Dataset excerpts

● ● ● ● ● ● ●

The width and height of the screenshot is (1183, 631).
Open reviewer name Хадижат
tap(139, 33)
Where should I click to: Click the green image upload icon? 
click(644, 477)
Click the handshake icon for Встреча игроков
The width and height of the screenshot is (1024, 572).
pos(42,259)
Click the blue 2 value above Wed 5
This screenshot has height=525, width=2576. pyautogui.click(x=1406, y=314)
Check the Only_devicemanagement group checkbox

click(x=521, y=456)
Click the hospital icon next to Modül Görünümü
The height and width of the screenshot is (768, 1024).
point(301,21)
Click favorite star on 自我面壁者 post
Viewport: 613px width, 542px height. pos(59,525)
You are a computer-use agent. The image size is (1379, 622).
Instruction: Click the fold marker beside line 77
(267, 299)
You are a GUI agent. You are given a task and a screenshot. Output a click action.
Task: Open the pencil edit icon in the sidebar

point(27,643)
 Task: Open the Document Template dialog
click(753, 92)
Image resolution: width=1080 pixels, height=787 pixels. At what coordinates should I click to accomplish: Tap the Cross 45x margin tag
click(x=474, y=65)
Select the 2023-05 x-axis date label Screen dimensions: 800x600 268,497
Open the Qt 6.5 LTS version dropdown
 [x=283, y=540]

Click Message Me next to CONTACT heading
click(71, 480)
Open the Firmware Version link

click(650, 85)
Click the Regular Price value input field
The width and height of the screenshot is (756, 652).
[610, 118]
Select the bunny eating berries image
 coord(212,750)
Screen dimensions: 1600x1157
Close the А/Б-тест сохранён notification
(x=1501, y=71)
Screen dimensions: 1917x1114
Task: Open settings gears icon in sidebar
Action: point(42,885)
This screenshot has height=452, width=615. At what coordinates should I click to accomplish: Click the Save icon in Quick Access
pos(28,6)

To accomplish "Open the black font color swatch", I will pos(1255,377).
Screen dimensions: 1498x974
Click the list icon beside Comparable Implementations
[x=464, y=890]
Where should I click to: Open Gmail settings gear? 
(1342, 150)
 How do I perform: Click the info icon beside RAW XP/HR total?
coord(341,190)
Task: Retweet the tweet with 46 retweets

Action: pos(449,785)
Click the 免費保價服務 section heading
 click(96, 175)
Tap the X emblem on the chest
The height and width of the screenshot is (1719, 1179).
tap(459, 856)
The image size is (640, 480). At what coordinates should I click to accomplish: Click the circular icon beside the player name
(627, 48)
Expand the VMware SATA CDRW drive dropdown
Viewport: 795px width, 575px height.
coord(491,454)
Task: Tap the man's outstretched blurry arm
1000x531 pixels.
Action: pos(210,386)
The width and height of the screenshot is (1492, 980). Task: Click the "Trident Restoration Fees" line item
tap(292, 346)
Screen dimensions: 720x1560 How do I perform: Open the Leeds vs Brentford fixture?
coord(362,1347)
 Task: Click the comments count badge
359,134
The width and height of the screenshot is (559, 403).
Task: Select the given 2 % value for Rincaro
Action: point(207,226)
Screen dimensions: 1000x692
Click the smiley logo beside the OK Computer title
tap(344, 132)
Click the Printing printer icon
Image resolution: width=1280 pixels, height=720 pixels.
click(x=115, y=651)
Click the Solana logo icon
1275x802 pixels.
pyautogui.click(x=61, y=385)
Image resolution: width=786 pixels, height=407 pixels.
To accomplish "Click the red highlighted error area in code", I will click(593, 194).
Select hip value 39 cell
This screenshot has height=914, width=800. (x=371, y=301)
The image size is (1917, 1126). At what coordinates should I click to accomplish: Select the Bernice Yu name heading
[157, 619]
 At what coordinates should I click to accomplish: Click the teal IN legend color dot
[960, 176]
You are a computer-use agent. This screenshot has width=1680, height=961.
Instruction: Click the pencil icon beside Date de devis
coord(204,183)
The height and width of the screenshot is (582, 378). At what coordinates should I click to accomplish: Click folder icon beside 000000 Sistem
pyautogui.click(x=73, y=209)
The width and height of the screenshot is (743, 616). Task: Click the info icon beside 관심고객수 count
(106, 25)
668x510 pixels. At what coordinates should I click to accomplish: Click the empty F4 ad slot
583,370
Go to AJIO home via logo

● ● ● ● ● ● ●

• **Problem to solve**
How many lines in the records above contain the word "will"? Reply with the number and nothing more.

• **Output for this exercise**
2